Losing your religion during this pandemic is understandable, or you may have found the faith to stay positive amid the carnage and uncertainty.
Whatever your state of mind, the Cyprus Orthodox Church has no interest.
It takes Cypriot faithful for granted while not worrying about losing a few on the road to Damascus.
If its spiritual clarity and guidance you seek, this is not the Church to provide it.
No, the Cyprus clergy are not worried about leadership, humility, charity, or selflessness.
They are not here to help or keep us safe through the pandemic.
The clergy is in the self-preservation business of building churches, expecting people to attend out of a sense of duty.
If the Church bothered to look outside, it would see that COVID is killing their elderly flock.
Younger generations are not in the bible business or seeking salvation.
Some among the clergy have failed to respect the pandemic or social distancing among churchgoers.
With its power and influence, the Church should be driving the message home about staying safe, helping local communities survive the mental and financial consequences.
I am sure individual priests are doing tireless work but, the Church, as an institution is more interested in generating wealth than saving souls.
It would rather build multi-million-euro cathedrals than feeding the poor or protect our national heritage.
In times of crisis, the Church has an opportunity to shine, lead by example, show courage in its conviction.
It is influential, wealthy and yields political power which it seems to use for its own benefit.
Archbishop Chrysostomos II is unswayed by public opinion, otherwise, he wouldn’t have sent the bulldozers to knock down listed buildings in old Nicosia.
Like a wily politician, he has pledged to rebuild what can’t be undone, arguing he had to smash them down because one home had suffered structural damage.
He didn’t ask for advice from the authorities or permission to do what he did, because institutions like the Church are above the law or judgement of mortals.

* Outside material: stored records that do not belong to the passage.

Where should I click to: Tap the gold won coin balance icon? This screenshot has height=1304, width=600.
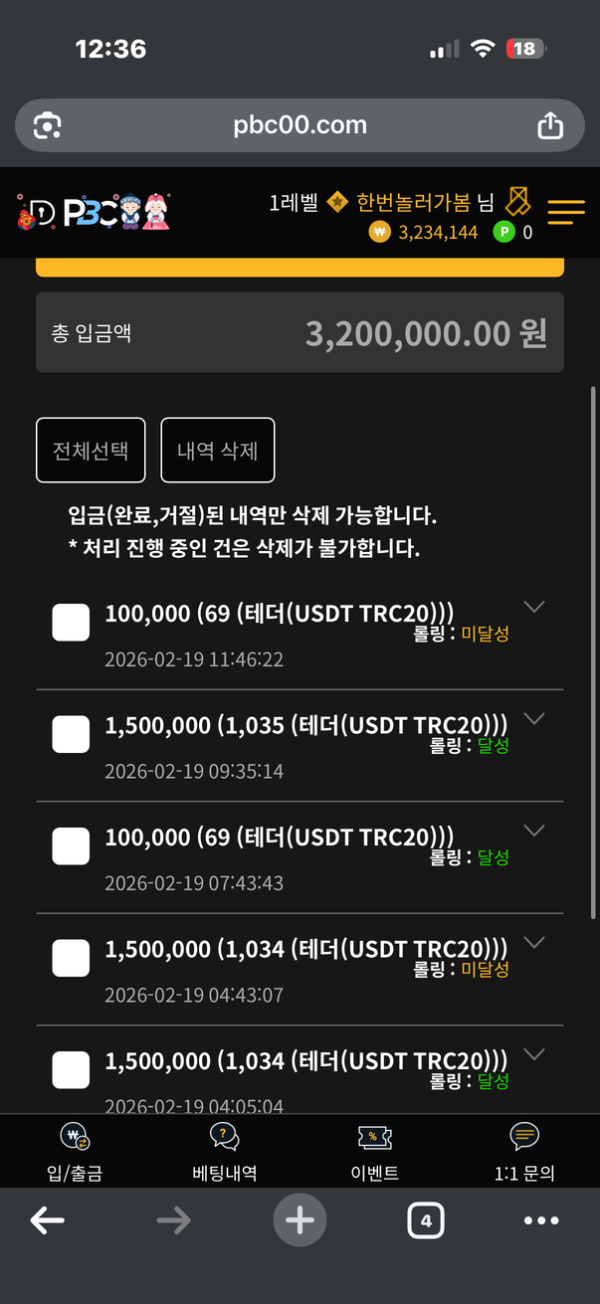pyautogui.click(x=379, y=233)
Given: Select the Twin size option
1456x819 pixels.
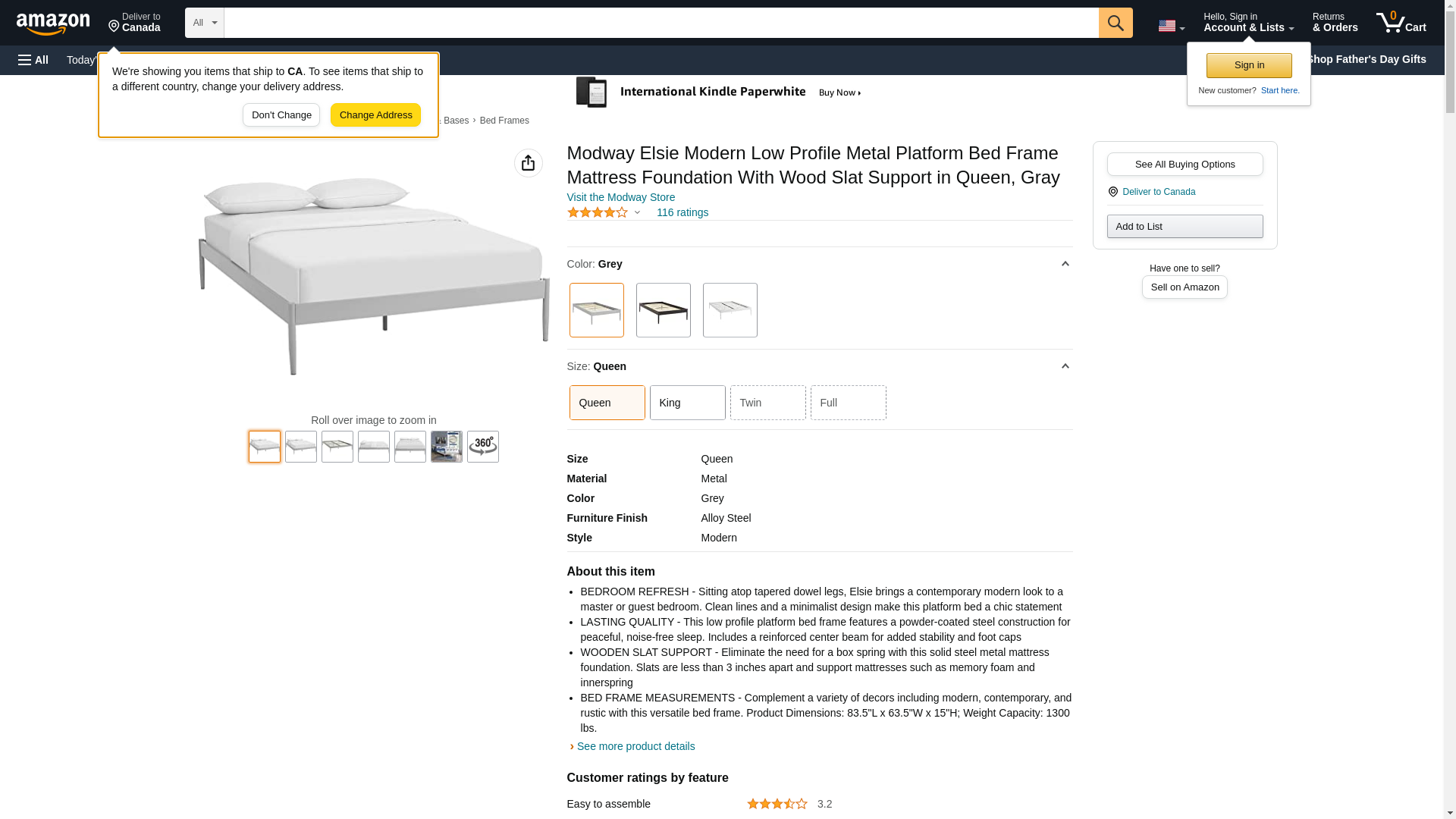Looking at the screenshot, I should coord(767,403).
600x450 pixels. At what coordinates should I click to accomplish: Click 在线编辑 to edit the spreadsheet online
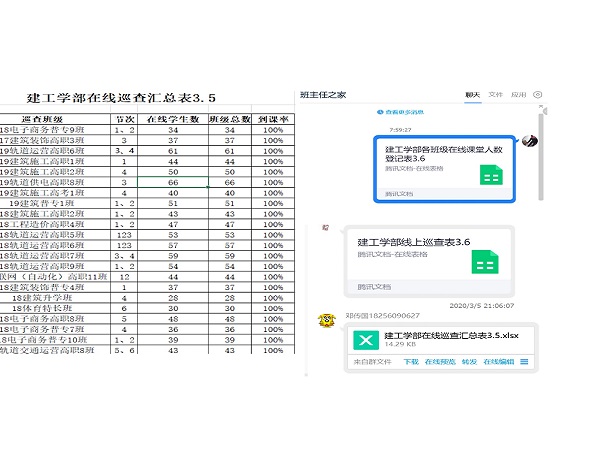pyautogui.click(x=497, y=361)

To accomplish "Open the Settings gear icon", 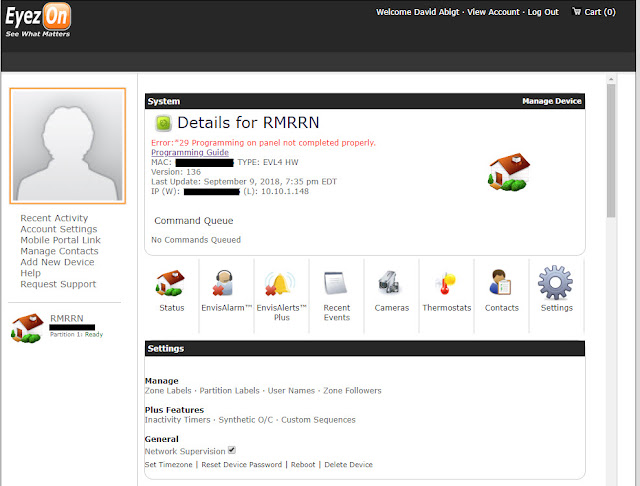I will click(x=556, y=282).
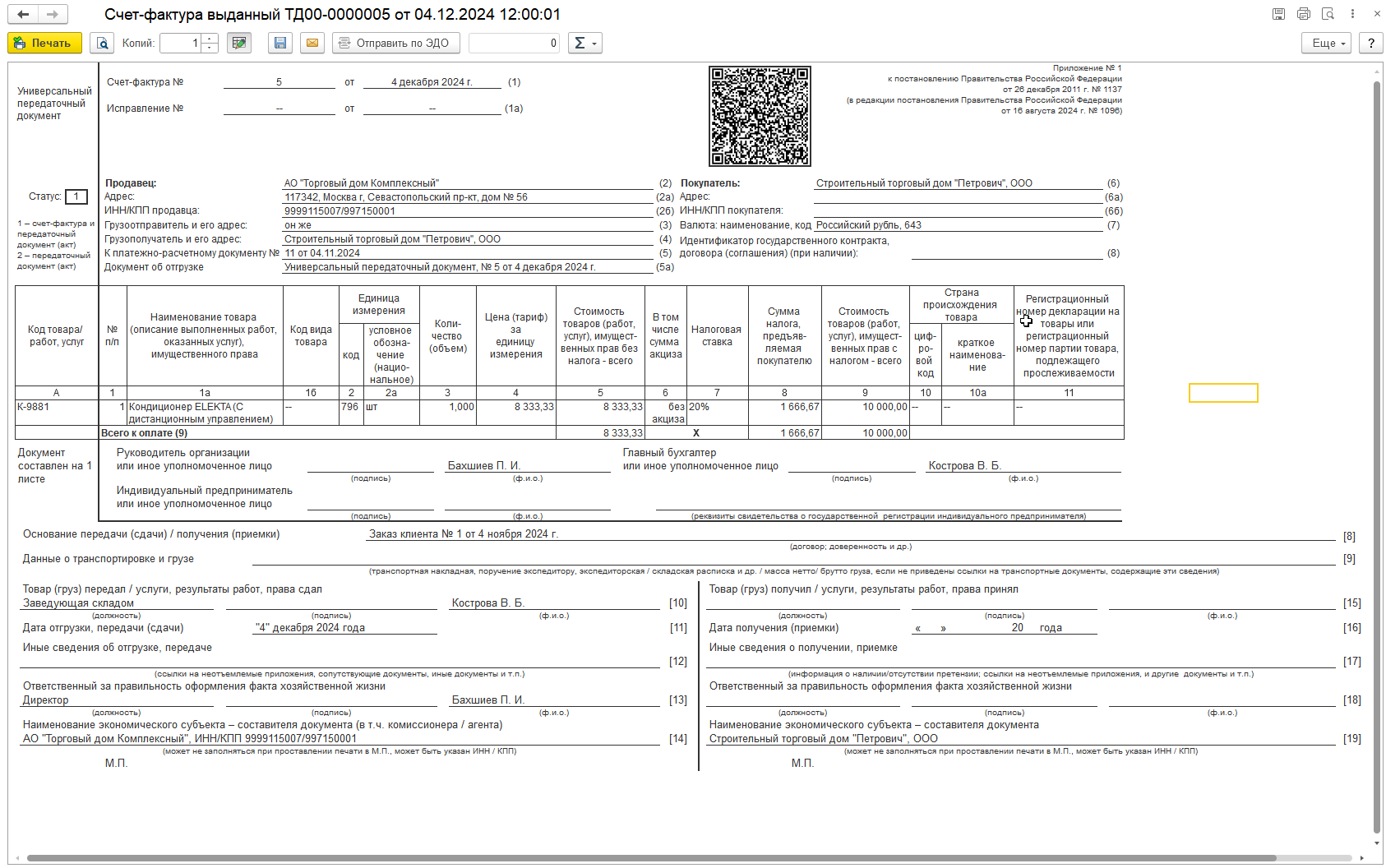The width and height of the screenshot is (1386, 868).
Task: Click the Печать button
Action: point(44,43)
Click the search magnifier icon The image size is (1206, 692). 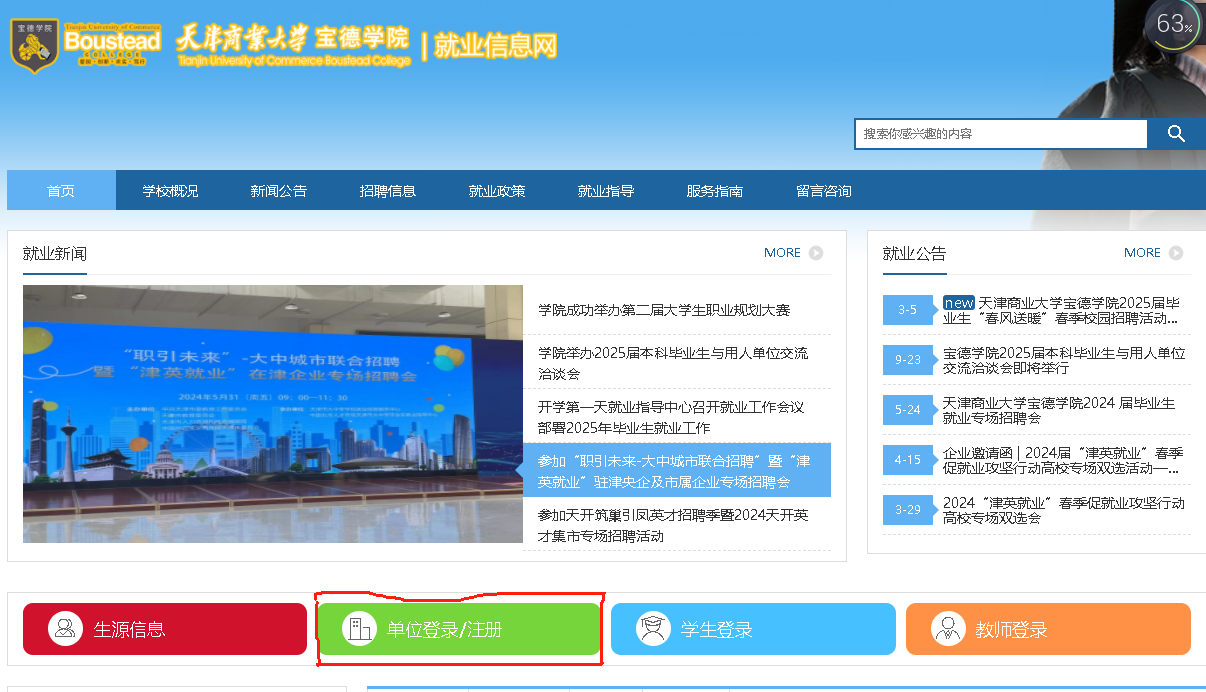click(x=1175, y=133)
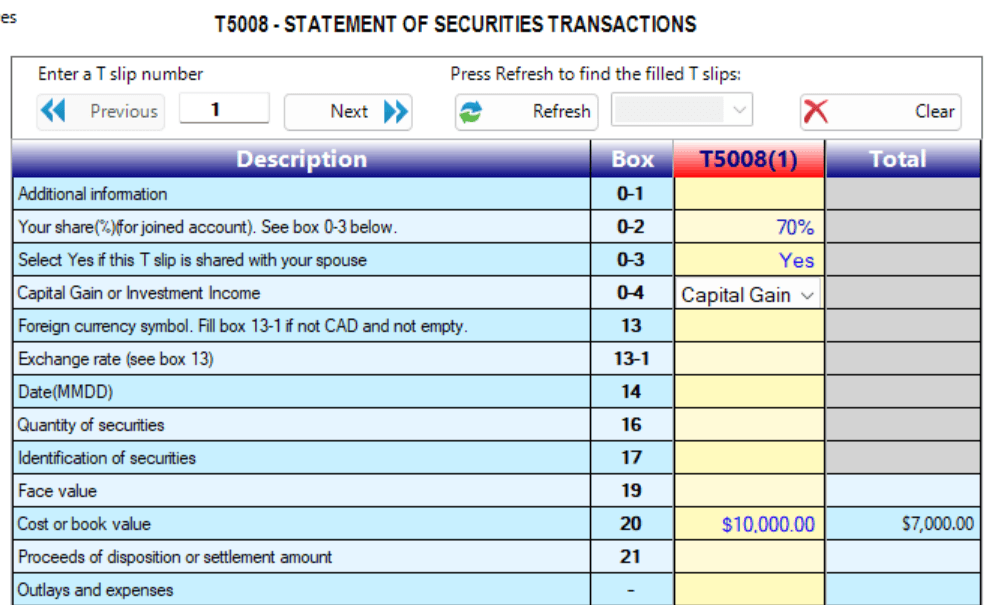
Task: Click the Proceeds of disposition box 21 cell
Action: pos(749,557)
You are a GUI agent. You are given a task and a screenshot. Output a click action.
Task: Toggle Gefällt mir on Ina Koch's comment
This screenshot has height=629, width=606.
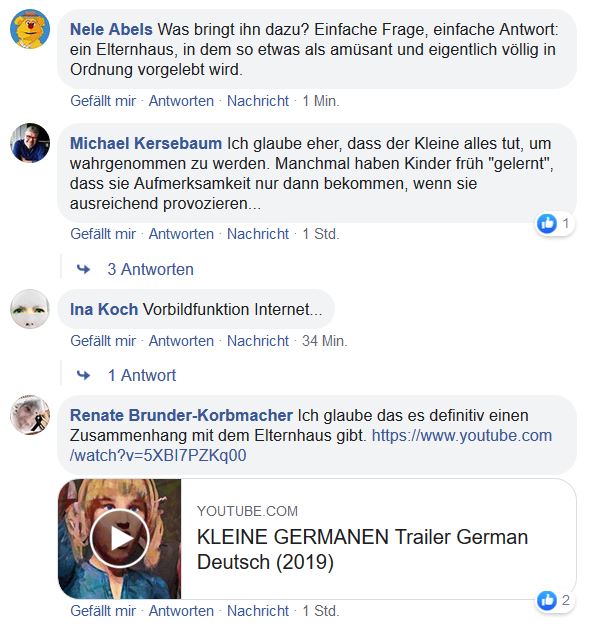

Although the Church was unapologetic amid the public outcry, it disingenuously claimed to try to save the protected buildings by making them disappear.
Arguably, it did not want a row of shabby old buildings to spoil the façade of a shiny domed Church towering above the historic neighbourhood.
Whatever the excuse given for the action, it was done without permission, and entirely illegal.
Nicosia Municipality and the Interior Ministry described the partial demolition as an “arbitrary and illegal” act.
Therefore, the Church showed complete disrespect for the law, gave no apology or public explanation in the realisation it would all blow away in a country of rule breakers.
If the crumbling homes circa 1927 were at risk of collapse, how is knocking them into rubble supposed to help preserve them?
As listed buildings, they should be preserved, protected, repaired, or restored with the same materials they were built.
That means not putting the rubble in a skip and dumping it in a landfill site.
Unfortunately, this is how we treat our cultural heritage, if it is not a remote archaeological site – knock it down, build something ugly in its place.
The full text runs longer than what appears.